I'm currently working with a program that is written in C with MPI parallelization. The computation grid is divided up using common domain decomposition techniques. The processes layout is as follows with respect to the 2D decomposition (simplified):
/////////////////////////////
/ / / /
/ 1 / 2 / 3 /
/ / / /
/////////////////////////////
/ / / /
/ 4 / 5 / 6 /
/ / / /
/////////////////////////////
/ / / /
/ 7 / 8 / 9 /
/ / / /
/////////////////////////////
At one point in the code, I have to solve an series of equations which have X-dependencies only. With the topology in it's current form, it can only be parallelized with 3 processes at a time, due to the x-dependency, which leads to my question...is there a convenient/efficient way to map the current topology to another one within the code, which favors full parallelization i.e. using all 9 processes?
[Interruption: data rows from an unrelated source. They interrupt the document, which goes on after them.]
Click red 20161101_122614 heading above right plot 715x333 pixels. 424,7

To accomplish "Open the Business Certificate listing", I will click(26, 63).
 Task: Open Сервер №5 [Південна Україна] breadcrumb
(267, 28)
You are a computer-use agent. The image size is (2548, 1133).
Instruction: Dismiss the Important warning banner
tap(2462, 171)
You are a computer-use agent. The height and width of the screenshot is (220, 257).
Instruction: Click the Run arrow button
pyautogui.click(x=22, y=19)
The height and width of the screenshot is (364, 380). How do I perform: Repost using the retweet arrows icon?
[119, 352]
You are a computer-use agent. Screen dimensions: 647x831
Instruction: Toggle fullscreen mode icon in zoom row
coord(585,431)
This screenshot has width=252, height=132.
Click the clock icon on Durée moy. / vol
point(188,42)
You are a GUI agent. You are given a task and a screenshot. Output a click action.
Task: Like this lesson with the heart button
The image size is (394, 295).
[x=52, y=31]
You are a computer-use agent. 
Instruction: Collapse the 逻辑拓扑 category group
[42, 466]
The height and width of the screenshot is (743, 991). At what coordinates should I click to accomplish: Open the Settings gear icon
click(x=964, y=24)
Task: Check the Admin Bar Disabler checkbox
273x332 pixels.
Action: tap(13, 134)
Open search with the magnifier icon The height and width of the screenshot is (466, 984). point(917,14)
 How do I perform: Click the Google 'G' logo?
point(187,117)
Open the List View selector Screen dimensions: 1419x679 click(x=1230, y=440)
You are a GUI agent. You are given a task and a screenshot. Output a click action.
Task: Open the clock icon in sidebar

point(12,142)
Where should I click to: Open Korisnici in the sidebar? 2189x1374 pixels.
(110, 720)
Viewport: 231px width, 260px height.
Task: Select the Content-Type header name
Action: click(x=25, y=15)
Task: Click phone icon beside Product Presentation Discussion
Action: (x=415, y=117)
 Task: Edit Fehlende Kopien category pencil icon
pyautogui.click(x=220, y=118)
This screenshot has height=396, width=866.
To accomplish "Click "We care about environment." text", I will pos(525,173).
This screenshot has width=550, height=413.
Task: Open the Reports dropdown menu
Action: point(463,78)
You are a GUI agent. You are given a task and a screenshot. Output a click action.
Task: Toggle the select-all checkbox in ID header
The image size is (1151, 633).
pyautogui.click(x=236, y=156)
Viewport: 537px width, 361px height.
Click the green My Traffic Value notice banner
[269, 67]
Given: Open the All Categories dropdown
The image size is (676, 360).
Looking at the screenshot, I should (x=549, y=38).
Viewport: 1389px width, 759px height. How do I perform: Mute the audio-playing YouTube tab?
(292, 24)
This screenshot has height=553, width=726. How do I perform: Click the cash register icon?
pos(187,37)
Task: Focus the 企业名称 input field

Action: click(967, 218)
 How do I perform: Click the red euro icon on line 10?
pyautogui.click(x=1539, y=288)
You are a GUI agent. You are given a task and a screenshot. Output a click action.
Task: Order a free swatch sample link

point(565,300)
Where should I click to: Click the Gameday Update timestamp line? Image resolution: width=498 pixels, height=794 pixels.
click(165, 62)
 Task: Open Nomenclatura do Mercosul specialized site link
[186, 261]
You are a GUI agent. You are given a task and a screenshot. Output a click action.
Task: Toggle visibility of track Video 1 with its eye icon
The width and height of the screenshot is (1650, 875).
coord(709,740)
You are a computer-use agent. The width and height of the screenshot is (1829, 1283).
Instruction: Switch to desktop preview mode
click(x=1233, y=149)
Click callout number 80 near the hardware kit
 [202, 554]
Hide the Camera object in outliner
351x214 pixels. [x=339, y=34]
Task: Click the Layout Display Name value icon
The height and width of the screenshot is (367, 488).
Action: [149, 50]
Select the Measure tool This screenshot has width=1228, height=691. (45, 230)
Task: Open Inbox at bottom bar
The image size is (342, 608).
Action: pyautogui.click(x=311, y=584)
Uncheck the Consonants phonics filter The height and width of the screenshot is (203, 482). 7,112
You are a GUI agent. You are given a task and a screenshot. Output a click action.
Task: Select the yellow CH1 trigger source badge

For example, something like this:
/////////////////////////////
/ 1 /
/////////////////////////////
/ 2 /
/////////////////////////////
/ 3 /
/////////////////////////////
/ 4 /
/////////////////////////////
/ 5 /
/////////////////////////////
/ 6 /
/////////////////////////////
/ 7 /
/////////////////////////////
/ 8 /
/////////////////////////////
/ 9 /
/////////////////////////////
One might ask, why not start with this...well the 2D domain decomposition is much more efficient for the overall problem plus I also have y-dependencies later where I need to do something similar with the topology, thus the image above would be transposed.
So, I need to map the 2D topology to the 1D topology within the code (on the fly) using some communication routines to enable full parallelization with 9 processes, but I'm not sure if there is an efficient and effective way of doing this VS running the original problem with 3 processes in parallel. Any suggestions would be helpful. Thanks!!